If you wish to opt out of any disclosures of your information to third parties or to make corrections or modifications to your personal information, you may log into your account and make the changes necessary. The use of your information can be limited, or the information can be corrected, deleted, or exported to you or a third-party of your choice, except as required by law as indicated above.

The GDPR requires that we have a lawful basis for our processing of information about you. For our users, this lawful basis is this Agreement under which we provide you the Services. We only process your information in connection with our contractual relationship with you and only in a manner that furthers the purposes of that contractual relationship. Our Privacy Policy outlines those purposes. If we wish to use your Information in a manner not disclosed by this Privacy Policy, we will contact you and obtain your consent before doing so.

For employees and other authorized users operating in their role as administrators or users of our Services, our lawful basis is the legitimate interest we have in providing the Services to you.

In turn, you, your employees, and your other authorized users (if any) agree to be bound by the provisions of the any and all privacy and security obligations imposed by any government with respect to any personal data (“Data”) with which you come in contact using the Services, including without limitation the personal data belonging to individuals with whom you communicate or whose personal data you access using the Services.
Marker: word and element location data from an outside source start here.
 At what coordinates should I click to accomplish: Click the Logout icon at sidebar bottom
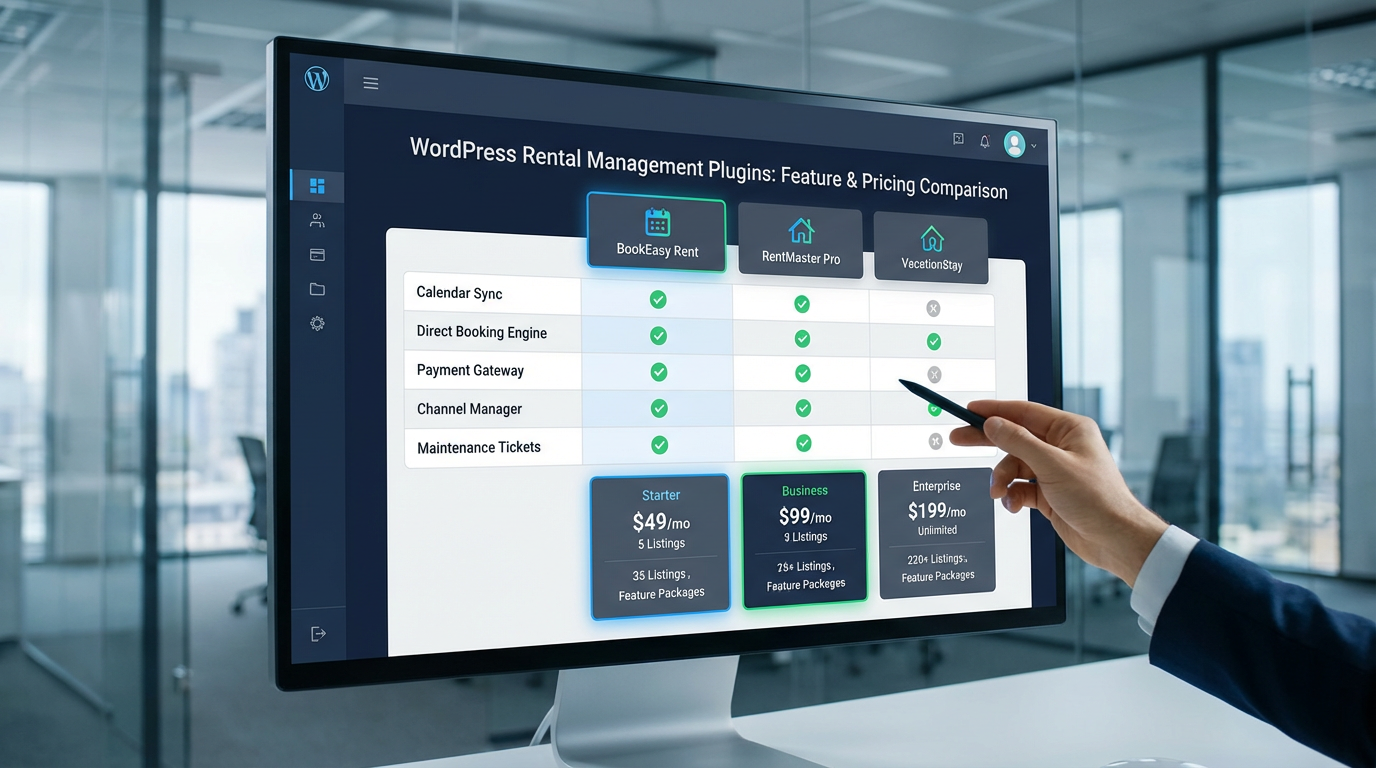[x=317, y=632]
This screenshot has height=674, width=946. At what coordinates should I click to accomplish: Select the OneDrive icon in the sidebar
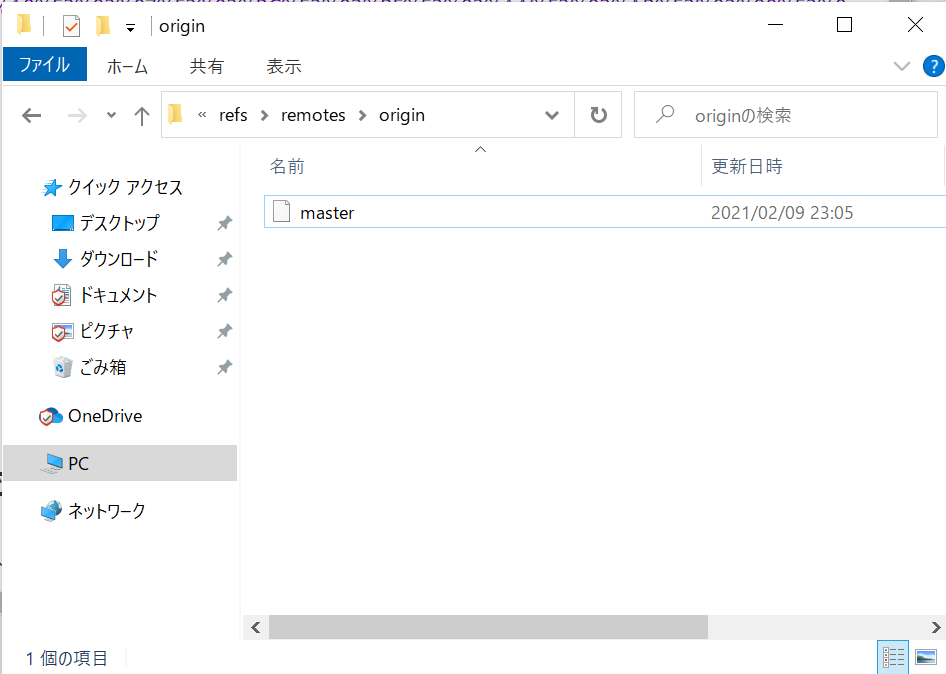pyautogui.click(x=52, y=415)
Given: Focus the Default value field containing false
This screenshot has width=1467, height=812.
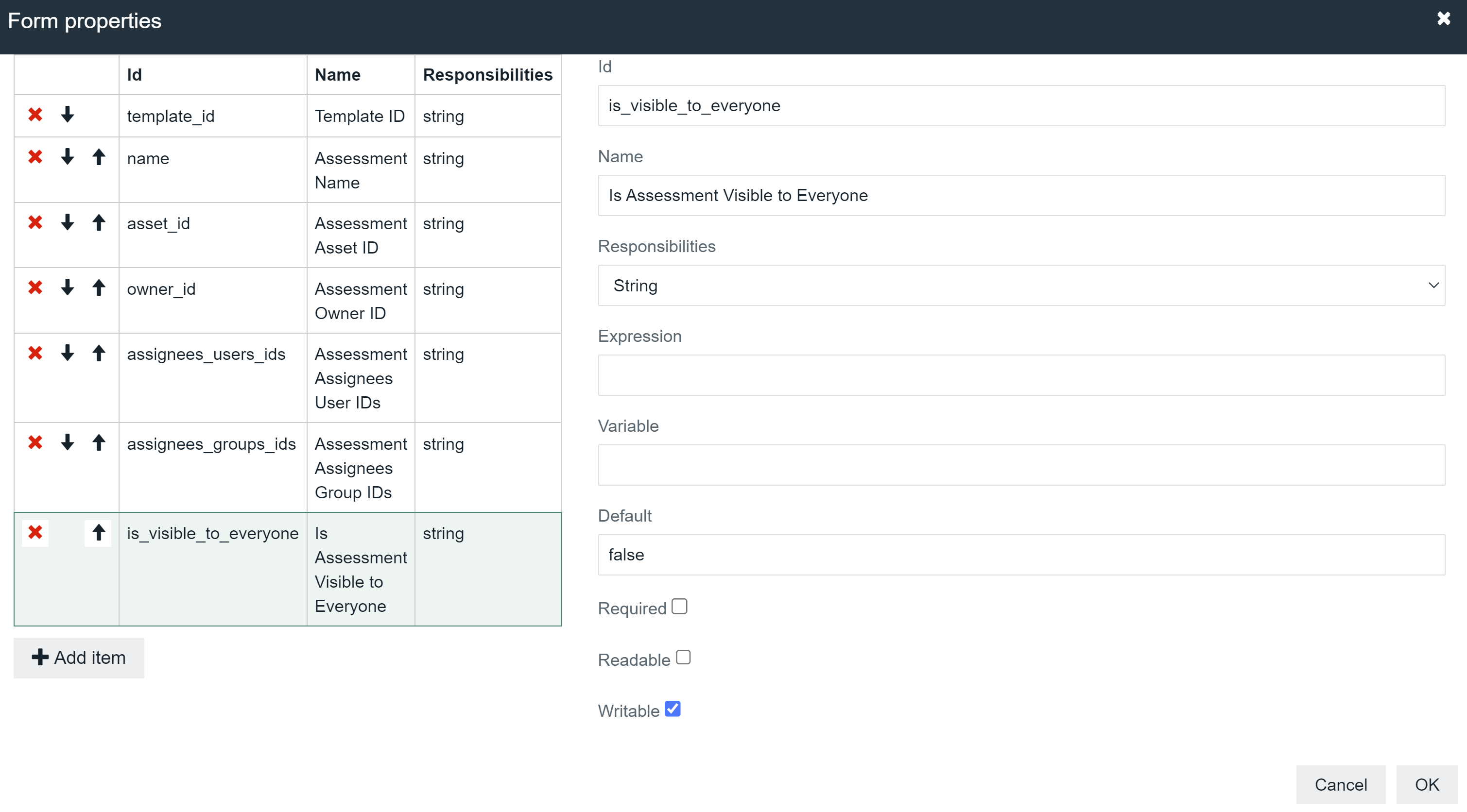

Specifically, you agree that you, your employees, or other authorized users will:

A. Never access, process, transfer, view, use, or store any Data of any third party without express authorization, and then only for purposes directly related to fulfilling your contractual obligations under your agreement with any third party (“Data Secrecy”);

B. Keep all Data strictly confidential and disclose Data only on a strict need-to-know basis to other employees or authorized users only as required for fulfilling an individual’s contractual obligations (“Confidentiality”); however, you agree that you shall not disclose or otherwise make accessible Data under any circumstances to anyone who has not been obliged to Data Secrecy and Confidentiality.
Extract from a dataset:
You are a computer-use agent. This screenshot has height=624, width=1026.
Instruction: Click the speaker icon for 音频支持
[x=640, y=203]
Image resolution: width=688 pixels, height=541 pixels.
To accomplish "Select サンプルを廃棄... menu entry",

C. Ensure that your obligations of Data Secrecy and Confidentiality are observed forever, both during and after the expiration and/or termination of any agreement with us or any contractual relationship you may have with an employer or other party.
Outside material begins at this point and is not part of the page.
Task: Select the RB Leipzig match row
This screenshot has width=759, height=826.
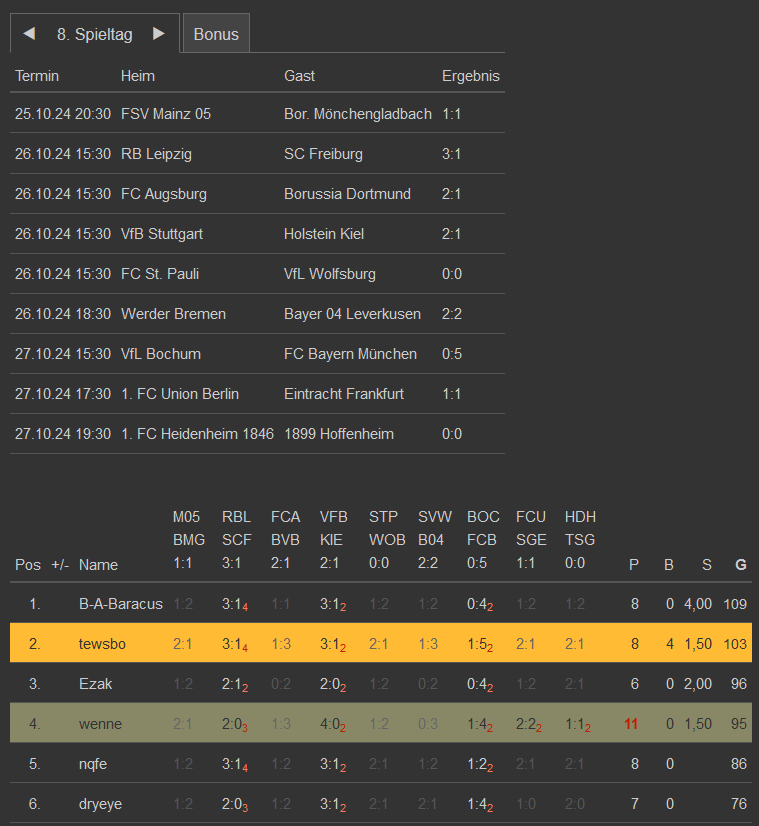Action: [156, 154]
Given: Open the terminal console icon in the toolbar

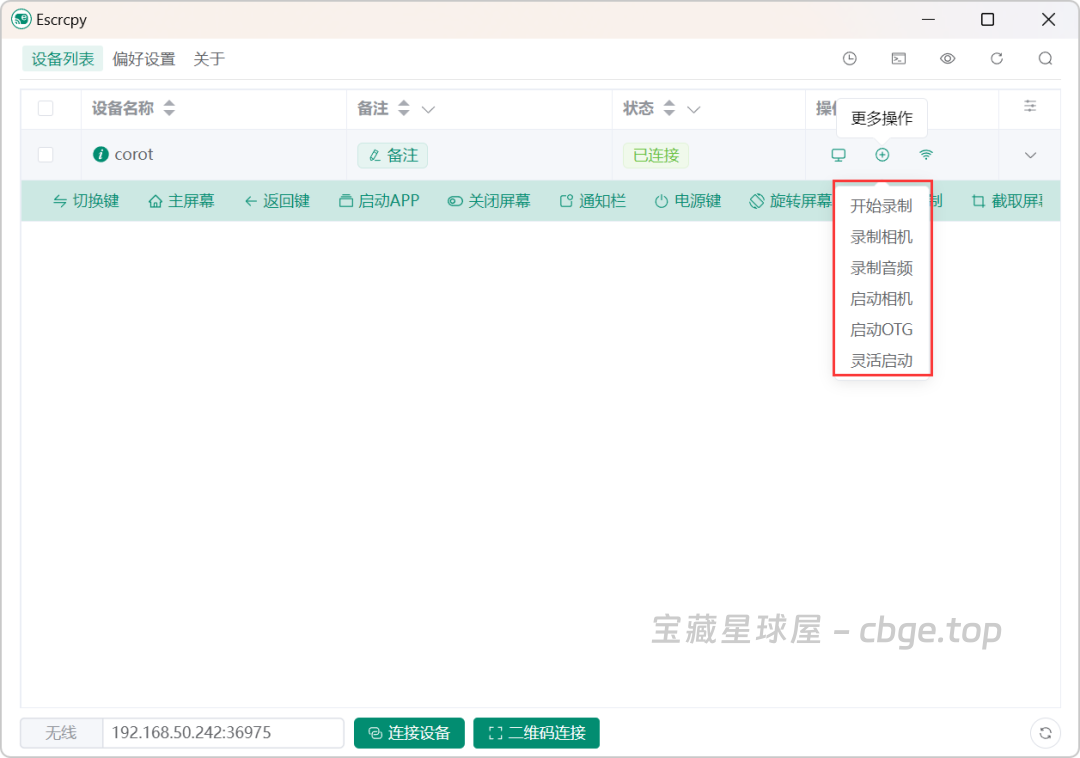Looking at the screenshot, I should click(898, 59).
D. Upon our request to provide Company with satisfactory evidence that you have complied with your obligations of Data Secrecy and Confidentiality as set forth in this agreement.

The GDPR also requires us to take appropriate technical and organizational measures to protect the security of Data belonging to residents of Europe. We make commercially reasonable efforts to ensure the privacy and security of the Data of our European visitors and customers, and we are happy to give you a complete description of our most current efforts, if you will write us at [email protected].